• **Task item**: All entries are to be retyped without alteration.

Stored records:

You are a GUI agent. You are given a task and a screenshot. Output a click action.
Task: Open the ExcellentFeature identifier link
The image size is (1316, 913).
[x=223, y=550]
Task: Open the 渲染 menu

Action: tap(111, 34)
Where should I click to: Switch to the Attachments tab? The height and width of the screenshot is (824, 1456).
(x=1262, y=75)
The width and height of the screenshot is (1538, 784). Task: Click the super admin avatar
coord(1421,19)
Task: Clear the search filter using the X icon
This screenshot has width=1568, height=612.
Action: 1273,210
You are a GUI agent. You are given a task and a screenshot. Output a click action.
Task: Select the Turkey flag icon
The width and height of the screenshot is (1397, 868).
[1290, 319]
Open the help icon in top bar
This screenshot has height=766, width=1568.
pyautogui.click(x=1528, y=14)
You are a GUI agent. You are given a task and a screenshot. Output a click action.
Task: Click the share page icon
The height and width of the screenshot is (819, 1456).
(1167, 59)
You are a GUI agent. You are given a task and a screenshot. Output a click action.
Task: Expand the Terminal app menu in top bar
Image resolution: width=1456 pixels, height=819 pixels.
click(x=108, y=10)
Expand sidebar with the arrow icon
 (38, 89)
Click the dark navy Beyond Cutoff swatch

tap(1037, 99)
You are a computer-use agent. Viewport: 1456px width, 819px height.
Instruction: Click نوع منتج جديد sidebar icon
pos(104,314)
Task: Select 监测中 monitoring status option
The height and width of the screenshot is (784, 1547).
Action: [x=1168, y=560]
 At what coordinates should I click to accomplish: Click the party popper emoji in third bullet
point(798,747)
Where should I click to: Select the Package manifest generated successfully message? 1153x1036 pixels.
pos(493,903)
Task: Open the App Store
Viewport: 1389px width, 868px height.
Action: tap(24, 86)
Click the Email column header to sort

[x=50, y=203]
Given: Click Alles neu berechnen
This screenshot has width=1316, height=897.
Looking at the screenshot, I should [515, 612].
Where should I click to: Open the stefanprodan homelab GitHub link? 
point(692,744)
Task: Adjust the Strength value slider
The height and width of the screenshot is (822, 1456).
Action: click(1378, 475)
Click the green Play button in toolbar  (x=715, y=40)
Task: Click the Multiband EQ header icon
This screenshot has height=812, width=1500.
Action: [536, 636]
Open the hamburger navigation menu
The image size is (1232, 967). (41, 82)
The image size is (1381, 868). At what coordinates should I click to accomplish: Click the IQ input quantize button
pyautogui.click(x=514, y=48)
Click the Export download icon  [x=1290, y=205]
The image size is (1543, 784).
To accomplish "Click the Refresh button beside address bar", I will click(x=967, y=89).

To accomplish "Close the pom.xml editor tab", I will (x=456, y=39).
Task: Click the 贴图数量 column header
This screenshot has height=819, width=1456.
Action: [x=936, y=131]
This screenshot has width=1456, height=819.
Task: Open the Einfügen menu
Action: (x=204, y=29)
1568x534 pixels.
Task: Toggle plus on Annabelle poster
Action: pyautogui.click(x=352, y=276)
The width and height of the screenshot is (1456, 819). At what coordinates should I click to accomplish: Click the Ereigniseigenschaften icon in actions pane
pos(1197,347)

• **Solution**:
You are a GUI agent. You are given a task and a screenshot. Output a click action.
Task: Open the ExcellentFeature identifier link
The image size is (1316, 913).
[x=223, y=550]
Task: Open the 渲染 menu

Action: tap(111, 34)
Where should I click to: Switch to the Attachments tab? The height and width of the screenshot is (824, 1456).
(x=1262, y=75)
The width and height of the screenshot is (1538, 784). Task: Click the super admin avatar
coord(1421,19)
Task: Clear the search filter using the X icon
This screenshot has width=1568, height=612.
Action: 1273,210
You are a GUI agent. You are given a task and a screenshot. Output a click action.
Task: Select the Turkey flag icon
The width and height of the screenshot is (1397, 868).
[1290, 319]
Open the help icon in top bar
This screenshot has height=766, width=1568.
pyautogui.click(x=1528, y=14)
You are a GUI agent. You are given a task and a screenshot. Output a click action.
Task: Click the share page icon
The height and width of the screenshot is (819, 1456).
(1167, 59)
You are a GUI agent. You are given a task and a screenshot. Output a click action.
Task: Expand the Terminal app menu in top bar
Image resolution: width=1456 pixels, height=819 pixels.
click(x=108, y=10)
Expand sidebar with the arrow icon
 (38, 89)
Click the dark navy Beyond Cutoff swatch

tap(1037, 99)
You are a computer-use agent. Viewport: 1456px width, 819px height.
Instruction: Click نوع منتج جديد sidebar icon
pos(104,314)
Task: Select 监测中 monitoring status option
The height and width of the screenshot is (784, 1547).
Action: [x=1168, y=560]
 At what coordinates should I click to accomplish: Click the party popper emoji in third bullet
point(798,747)
Where should I click to: Select the Package manifest generated successfully message? 1153x1036 pixels.
pos(493,903)
Task: Open the App Store
Viewport: 1389px width, 868px height.
Action: tap(24, 86)
Click the Email column header to sort

[x=50, y=203]
Given: Click Alles neu berechnen
This screenshot has width=1316, height=897.
Looking at the screenshot, I should [515, 612].
Where should I click to: Open the stefanprodan homelab GitHub link? 
point(692,744)
Task: Adjust the Strength value slider
The height and width of the screenshot is (822, 1456).
Action: click(1378, 475)
Click the green Play button in toolbar  (x=715, y=40)
Task: Click the Multiband EQ header icon
This screenshot has height=812, width=1500.
Action: [536, 636]
Open the hamburger navigation menu
The image size is (1232, 967). (41, 82)
The image size is (1381, 868). At what coordinates should I click to accomplish: Click the IQ input quantize button
pyautogui.click(x=514, y=48)
Click the Export download icon  [x=1290, y=205]
The image size is (1543, 784).
To accomplish "Click the Refresh button beside address bar", I will click(x=967, y=89).

To accomplish "Close the pom.xml editor tab", I will (x=456, y=39).
Task: Click the 贴图数量 column header
This screenshot has height=819, width=1456.
Action: [x=936, y=131]
This screenshot has width=1456, height=819.
Task: Open the Einfügen menu
Action: (x=204, y=29)
1568x534 pixels.
Task: Toggle plus on Annabelle poster
Action: pyautogui.click(x=352, y=276)
The width and height of the screenshot is (1456, 819). At what coordinates should I click to accomplish: Click the Ereigniseigenschaften icon in actions pane
pos(1197,347)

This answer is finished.